* Task directions: Nothing in the records should change; write them all out again.

[Records provided — start]

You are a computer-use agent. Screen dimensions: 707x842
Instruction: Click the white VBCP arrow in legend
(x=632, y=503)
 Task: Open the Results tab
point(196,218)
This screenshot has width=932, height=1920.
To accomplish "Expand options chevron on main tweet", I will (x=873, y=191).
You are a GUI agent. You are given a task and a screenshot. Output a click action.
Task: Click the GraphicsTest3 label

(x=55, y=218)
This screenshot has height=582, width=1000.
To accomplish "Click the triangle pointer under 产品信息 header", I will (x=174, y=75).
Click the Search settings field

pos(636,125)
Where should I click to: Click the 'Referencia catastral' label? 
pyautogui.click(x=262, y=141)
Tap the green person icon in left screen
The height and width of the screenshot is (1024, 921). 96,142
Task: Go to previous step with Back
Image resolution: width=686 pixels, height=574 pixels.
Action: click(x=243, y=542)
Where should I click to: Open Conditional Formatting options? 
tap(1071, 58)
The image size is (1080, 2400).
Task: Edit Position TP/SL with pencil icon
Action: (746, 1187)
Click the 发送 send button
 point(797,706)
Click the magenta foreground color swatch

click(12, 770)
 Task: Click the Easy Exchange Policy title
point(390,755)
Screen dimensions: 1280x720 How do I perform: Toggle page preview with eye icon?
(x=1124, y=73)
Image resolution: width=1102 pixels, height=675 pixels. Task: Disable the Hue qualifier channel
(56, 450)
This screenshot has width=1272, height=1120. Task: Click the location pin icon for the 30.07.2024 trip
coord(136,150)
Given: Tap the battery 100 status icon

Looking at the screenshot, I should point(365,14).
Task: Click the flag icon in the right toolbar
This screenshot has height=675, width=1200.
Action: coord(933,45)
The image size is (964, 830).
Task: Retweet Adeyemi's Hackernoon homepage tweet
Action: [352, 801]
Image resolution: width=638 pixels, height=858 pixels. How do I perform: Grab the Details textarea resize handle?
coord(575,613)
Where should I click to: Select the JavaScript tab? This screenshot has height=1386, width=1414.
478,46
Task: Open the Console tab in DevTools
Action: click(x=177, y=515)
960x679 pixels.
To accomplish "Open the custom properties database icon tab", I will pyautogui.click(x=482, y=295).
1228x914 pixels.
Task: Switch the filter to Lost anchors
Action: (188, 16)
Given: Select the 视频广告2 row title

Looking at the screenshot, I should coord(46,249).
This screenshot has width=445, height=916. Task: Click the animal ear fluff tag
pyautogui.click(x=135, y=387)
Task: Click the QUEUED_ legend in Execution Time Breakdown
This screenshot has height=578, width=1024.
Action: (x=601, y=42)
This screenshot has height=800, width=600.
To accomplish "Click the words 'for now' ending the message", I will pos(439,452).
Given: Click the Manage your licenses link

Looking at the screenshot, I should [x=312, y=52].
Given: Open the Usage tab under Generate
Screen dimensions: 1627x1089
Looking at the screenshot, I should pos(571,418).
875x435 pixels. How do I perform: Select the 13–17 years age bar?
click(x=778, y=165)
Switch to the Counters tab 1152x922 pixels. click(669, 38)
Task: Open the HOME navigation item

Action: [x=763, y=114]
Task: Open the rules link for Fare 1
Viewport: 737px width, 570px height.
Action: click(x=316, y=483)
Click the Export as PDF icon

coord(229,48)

[Records provided — finish]

* Result of the exercise:
You are a computer-use agent. Screen dimensions: 707x842
Instruction: Click the white VBCP arrow in legend
(x=632, y=503)
 Task: Open the Results tab
point(196,218)
This screenshot has width=932, height=1920.
To accomplish "Expand options chevron on main tweet", I will (x=873, y=191).
You are a GUI agent. You are given a task and a screenshot. Output a click action.
Task: Click the GraphicsTest3 label

(x=55, y=218)
This screenshot has height=582, width=1000.
To accomplish "Click the triangle pointer under 产品信息 header", I will (x=174, y=75).
Click the Search settings field

pos(636,125)
Where should I click to: Click the 'Referencia catastral' label? 
pyautogui.click(x=262, y=141)
Tap the green person icon in left screen
The height and width of the screenshot is (1024, 921). 96,142
Task: Go to previous step with Back
Image resolution: width=686 pixels, height=574 pixels.
Action: click(x=243, y=542)
Where should I click to: Open Conditional Formatting options? 
tap(1071, 58)
The image size is (1080, 2400).
Task: Edit Position TP/SL with pencil icon
Action: (746, 1187)
Click the 发送 send button
 point(797,706)
Click the magenta foreground color swatch

click(12, 770)
 Task: Click the Easy Exchange Policy title
point(390,755)
Screen dimensions: 1280x720 How do I perform: Toggle page preview with eye icon?
(x=1124, y=73)
Image resolution: width=1102 pixels, height=675 pixels. Task: Disable the Hue qualifier channel
(56, 450)
This screenshot has width=1272, height=1120. Task: Click the location pin icon for the 30.07.2024 trip
coord(136,150)
Given: Tap the battery 100 status icon

Looking at the screenshot, I should point(365,14).
Task: Click the flag icon in the right toolbar
This screenshot has height=675, width=1200.
Action: coord(933,45)
The image size is (964, 830).
Task: Retweet Adeyemi's Hackernoon homepage tweet
Action: [352, 801]
Image resolution: width=638 pixels, height=858 pixels. How do I perform: Grab the Details textarea resize handle?
coord(575,613)
Where should I click to: Select the JavaScript tab? This screenshot has height=1386, width=1414.
478,46
Task: Open the Console tab in DevTools
Action: click(x=177, y=515)
960x679 pixels.
To accomplish "Open the custom properties database icon tab", I will pyautogui.click(x=482, y=295).
1228x914 pixels.
Task: Switch the filter to Lost anchors
Action: (188, 16)
Given: Select the 视频广告2 row title

Looking at the screenshot, I should coord(46,249).
This screenshot has width=445, height=916. Task: Click the animal ear fluff tag
pyautogui.click(x=135, y=387)
Task: Click the QUEUED_ legend in Execution Time Breakdown
This screenshot has height=578, width=1024.
Action: (x=601, y=42)
This screenshot has height=800, width=600.
To accomplish "Click the words 'for now' ending the message", I will pos(439,452).
Given: Click the Manage your licenses link

Looking at the screenshot, I should [x=312, y=52].
Given: Open the Usage tab under Generate
Screen dimensions: 1627x1089
Looking at the screenshot, I should pos(571,418).
875x435 pixels. How do I perform: Select the 13–17 years age bar?
click(x=778, y=165)
Switch to the Counters tab 1152x922 pixels. click(669, 38)
Task: Open the HOME navigation item

Action: [x=763, y=114]
Task: Open the rules link for Fare 1
Viewport: 737px width, 570px height.
Action: click(x=316, y=483)
Click the Export as PDF icon

coord(229,48)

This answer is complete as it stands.